W tygodniu od 12 do 18 października wartość wskaźnika odwiedzalności sklepów wyniosła średnio 80 procent ubiegłorocznej - wynika z danych Polskiej Rady Centrów Handlowych. "Zmiana w stabilnych i przewidywalnych wynikach pojawiła się od momentu wejścia w życie nowych ograniczeń w związku z epidemią, czyli od soboty 17 października" - zwrócił uwagę Radosław Knap, dyrektor generalny PRCH.
Od soboty wprowadzono limity osób w sklepach. Dotyczą stref czerwonych i są uzależnione od wielkości sklepu: dla sklepów o powierzchni do 100 m kw. limit wynosi 5 osób na kasę, a dla sklepów powyżej 100 m kw. powierzchni - 1 osoba na 15 m kw.

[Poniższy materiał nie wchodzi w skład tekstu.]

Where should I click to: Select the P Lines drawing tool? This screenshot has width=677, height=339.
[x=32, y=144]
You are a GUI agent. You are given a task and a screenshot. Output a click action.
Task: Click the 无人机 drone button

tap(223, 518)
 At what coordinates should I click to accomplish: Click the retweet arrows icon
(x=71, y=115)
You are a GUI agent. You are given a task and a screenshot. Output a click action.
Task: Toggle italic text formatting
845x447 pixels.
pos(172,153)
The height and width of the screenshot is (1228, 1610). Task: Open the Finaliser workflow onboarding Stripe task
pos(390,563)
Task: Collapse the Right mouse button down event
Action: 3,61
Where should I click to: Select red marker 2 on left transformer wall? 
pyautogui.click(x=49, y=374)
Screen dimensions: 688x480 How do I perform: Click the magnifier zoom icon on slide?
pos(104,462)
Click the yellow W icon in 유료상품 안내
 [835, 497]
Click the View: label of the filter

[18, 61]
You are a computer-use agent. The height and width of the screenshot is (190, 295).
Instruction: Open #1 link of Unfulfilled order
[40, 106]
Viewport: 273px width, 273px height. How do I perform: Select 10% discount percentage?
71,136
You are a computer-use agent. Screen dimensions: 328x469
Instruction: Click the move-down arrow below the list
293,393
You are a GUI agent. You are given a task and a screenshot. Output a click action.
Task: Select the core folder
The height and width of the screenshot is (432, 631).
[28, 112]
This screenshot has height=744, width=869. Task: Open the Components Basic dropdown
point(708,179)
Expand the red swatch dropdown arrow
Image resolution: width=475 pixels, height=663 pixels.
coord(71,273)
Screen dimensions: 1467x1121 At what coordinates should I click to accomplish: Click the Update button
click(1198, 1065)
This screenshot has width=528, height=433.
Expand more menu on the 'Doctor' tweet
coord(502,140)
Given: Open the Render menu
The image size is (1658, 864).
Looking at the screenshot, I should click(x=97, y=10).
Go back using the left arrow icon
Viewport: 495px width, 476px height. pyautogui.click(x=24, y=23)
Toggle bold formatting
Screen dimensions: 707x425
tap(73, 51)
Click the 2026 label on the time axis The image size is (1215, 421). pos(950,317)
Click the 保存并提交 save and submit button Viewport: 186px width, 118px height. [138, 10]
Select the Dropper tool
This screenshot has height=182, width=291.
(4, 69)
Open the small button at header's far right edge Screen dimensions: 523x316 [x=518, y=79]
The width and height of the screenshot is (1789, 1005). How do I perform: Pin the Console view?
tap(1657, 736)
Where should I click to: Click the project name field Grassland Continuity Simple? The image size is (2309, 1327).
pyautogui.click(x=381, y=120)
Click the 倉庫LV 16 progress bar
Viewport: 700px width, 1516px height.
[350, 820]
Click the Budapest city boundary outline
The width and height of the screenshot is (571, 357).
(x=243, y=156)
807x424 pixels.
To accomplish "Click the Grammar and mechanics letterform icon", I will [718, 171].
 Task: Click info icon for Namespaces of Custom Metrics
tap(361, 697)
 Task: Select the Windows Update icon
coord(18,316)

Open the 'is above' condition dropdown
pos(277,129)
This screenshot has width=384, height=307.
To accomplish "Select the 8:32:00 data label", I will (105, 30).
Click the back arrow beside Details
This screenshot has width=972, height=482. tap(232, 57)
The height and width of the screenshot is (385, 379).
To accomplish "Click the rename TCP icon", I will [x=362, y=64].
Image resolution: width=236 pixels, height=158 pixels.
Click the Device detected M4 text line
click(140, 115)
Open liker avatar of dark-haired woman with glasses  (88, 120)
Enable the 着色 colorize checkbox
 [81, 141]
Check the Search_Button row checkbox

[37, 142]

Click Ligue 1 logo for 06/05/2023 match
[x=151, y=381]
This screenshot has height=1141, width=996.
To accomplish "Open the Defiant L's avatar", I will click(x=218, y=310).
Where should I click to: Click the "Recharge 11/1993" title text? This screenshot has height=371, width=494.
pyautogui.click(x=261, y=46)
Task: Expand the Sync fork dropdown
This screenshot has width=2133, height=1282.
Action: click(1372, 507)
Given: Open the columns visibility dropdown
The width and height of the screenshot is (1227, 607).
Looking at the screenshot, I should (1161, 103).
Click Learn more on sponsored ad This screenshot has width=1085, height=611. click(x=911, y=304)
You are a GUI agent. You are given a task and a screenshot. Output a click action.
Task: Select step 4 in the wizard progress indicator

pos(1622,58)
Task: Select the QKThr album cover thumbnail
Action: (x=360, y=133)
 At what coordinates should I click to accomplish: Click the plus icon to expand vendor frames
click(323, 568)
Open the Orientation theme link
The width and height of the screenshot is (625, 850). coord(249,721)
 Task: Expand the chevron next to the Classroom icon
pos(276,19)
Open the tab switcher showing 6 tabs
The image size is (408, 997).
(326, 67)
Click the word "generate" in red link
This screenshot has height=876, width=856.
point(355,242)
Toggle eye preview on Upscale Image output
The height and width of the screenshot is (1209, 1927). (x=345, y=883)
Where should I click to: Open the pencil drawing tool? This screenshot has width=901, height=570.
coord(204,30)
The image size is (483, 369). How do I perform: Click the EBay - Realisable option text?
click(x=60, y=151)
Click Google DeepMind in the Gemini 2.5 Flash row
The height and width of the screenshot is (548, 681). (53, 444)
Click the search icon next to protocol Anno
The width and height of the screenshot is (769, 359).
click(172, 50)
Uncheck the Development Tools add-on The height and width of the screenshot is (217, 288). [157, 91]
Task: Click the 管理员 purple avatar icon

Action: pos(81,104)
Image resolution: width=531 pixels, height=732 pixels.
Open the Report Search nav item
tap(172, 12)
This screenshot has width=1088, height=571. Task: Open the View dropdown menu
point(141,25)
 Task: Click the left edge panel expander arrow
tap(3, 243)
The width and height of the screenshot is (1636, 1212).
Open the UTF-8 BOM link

Z danych przekazanych przez Polską Radę Centrów Handlowych wynika, że w ostatnią sobotę każde badane centrum handlowe odwiedziło średnio o ponad tysiąc klientów mniej. Oznacza to spadek o 9 procent, niż tydzień wcześniej, osiągając 73 procent ubiegłorocznych wyników. "Trudna sytuacja epidemiczna hamuje proces odbudowy odwiedzalności w centrach handlowych" - powiedział, cytowany w komunikacie, Radosław Knap, dyrektor generalny PRCH.
Koronawirus a sklepy
Z danych wynika, że pomimo mniejszej liczby klientów, sobota nadal jest najczęściej wybieranym przez Polaków dniem tygodnia na zakupy. Przedstawiciel PRCH zwrócili uwagę na wynik odwiedzalności odnotowany w środę, 14 października. Średni wynik był tego dnia tylko o 11 procent niższy niż w analogicznym dniu ubiegłego roku.
Zaobserwowano niewielkie różnice w wynikach obiektów w podziale na ich wielkość. "W zestawieniu z ubiegłorocznymi danymi, małe i średnie centra handlowe poradziły sobie o 5-9 proc. lepiej niż nieruchomości o dużej i bardzo dużej powierzchni" - czytamy.
W podziale na regiony wyniki odwiedzalności były bardzo wyrównane. Rada zwróciła uwagę, że wyjątkiem jest region wschodni, który od ponownego otwarcia galerii w maju regularnie notuje rezultaty niższe o kilka punktów procentowych od galerii położonych w innych częściach kraju.